Extrait du texte
* * *

Ben Sirac le Sage l’affirme : Le
Seigneur est un juge qui se montre impartial envers les personnes. Mais
alors pourquoi ce sentiment bizarre que certains peuvent ressentir en entendant
l’Evangile du pharisien et du publicain qui vont au Temple pour prier ?
Pourquoi, avant même la fin de l’histoire, avons-nous l’impression que cela
finira mal pour le pharisien et bien pour le publicain ? Jésus n’aime-t-il
pas les pharisiens dont le seul but est de vouloir vivre leur foi complètement ?
N’aime-t-il pas les croyants, pratiquants, Jésus ?
Autant le dire tout de suite, il ne
rejette pas le pharisien parce qu’il est pharisien. Il ne les évite pas, et va
même manger chez l’un d’entre eux. Certains historiens pensent même que Jésus était
proche d’eux ; son insistance sur la Loi qu’il ne vient pas abolir mais
accomplir, ses invitations à revenir à la foi et à la vivre authentiquement,
sont autant de marqueurs qui auraient dû rapprocher Jésus de ce groupe nommé
pharisien. Certains commentateurs pensent même que c’est parce qu’il les aime
bien qu’il dénonce les travers de certains. Ce n’est pas ce qu’est cet homme
(un pharisien) que Jésus dénonce, c’est ce qu’il dit.
De même pour le publicain. Il ne le
loue pas parce qu’il est publicain. Je crois que nous pouvons nous entendre sur
le fait que Jésus n’aime pas le péché, mais alors pas du tout. Il offre sa vie
sur la croix pour combattre le péché, pour le vaincre définitivement, de sorte
que tout homme qui se fie à Jésus puisse profiter de cette victoire obtenue à
grand prix. Mais s’il n’aime pas le péché, il faut reconnaître qu’il a un
faible pour les pécheurs. Là encore, ce n’est pas ce qu’est cet homme (un
publicain) que Jésus loue, c’est ce qu’il dit. Nous pouvons encore nous
entendre sur le fait que Jésus aime, sans doute aucun, les deux hommes. Aucun ne
part avec un avantage sur l’autre ; aucun ne part avec un handicap sur l’autre.

* * *

Enregistrements tirés d'une collecte de données:

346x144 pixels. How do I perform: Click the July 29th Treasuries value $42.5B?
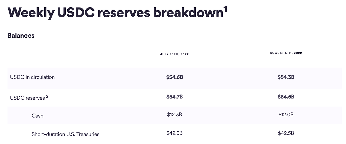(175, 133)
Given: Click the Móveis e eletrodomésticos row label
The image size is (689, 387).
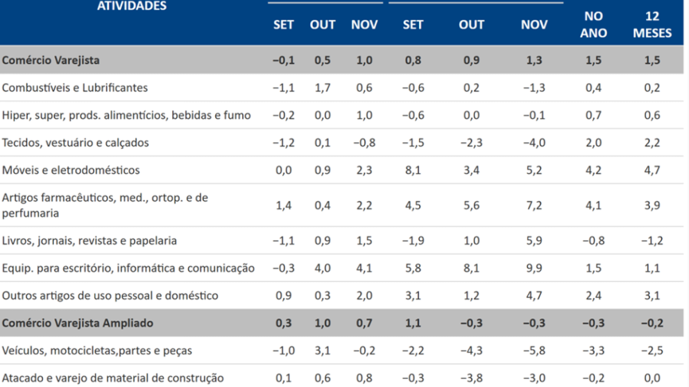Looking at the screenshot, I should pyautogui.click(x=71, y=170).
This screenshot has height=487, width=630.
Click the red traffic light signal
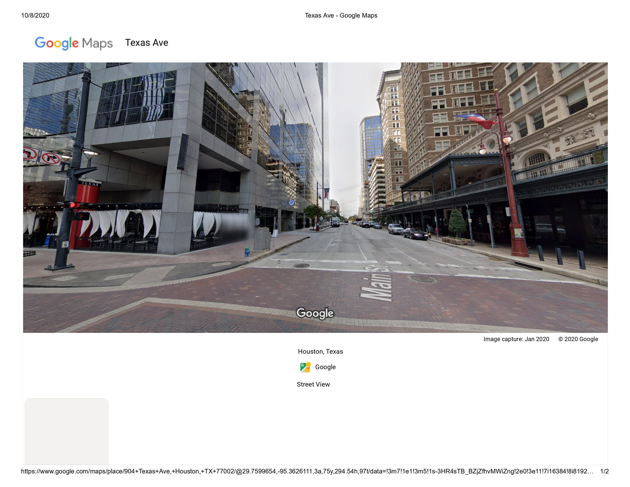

* * *

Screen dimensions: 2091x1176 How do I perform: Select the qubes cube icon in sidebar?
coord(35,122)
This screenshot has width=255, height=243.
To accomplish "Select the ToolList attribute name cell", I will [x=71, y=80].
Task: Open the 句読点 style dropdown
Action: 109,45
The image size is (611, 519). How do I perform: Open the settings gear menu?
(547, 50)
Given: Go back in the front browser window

* * *

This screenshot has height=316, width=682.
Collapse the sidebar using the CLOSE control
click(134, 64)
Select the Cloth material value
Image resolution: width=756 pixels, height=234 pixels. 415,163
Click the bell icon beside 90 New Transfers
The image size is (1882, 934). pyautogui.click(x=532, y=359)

* * *

Parties de l'exercice
(a) D'après le texte sur le pharisien et le publicain, les affirmations suivantes sont-elles justes ? (i) Jésus va manger chez un pharisien. (ii) Jésus loue le publicain parce qu'il est publicain. (iii) Jésus offre sa vie sur la croix pour combattre le péché. Pour chacune, répondez par oui ou non et citez mot pour mot les mots du texte qui tranchent.
(b) Extrayez des enregistrements, sans rien y changer, tout ce qui va de la ligne contenant « This screenshot has height=487, width=630. » jusqu'à la ligne contenant « Click the red traffic light signal », ces deux lignes comprises.
Le texte et les enregistrements n'ont aucun lien entre eux.

Réponses complètes
(a)
(i) Oui : « va même manger chez l’un d’entre eux ».
(ii) Non : « Il ne le loue pas parce qu’il est publicain. »
(iii) Oui : « Il offre sa vie sur la croix pour combattre le péché ».

(b)
This screenshot has height=487, width=630.
Click the red traffic light signal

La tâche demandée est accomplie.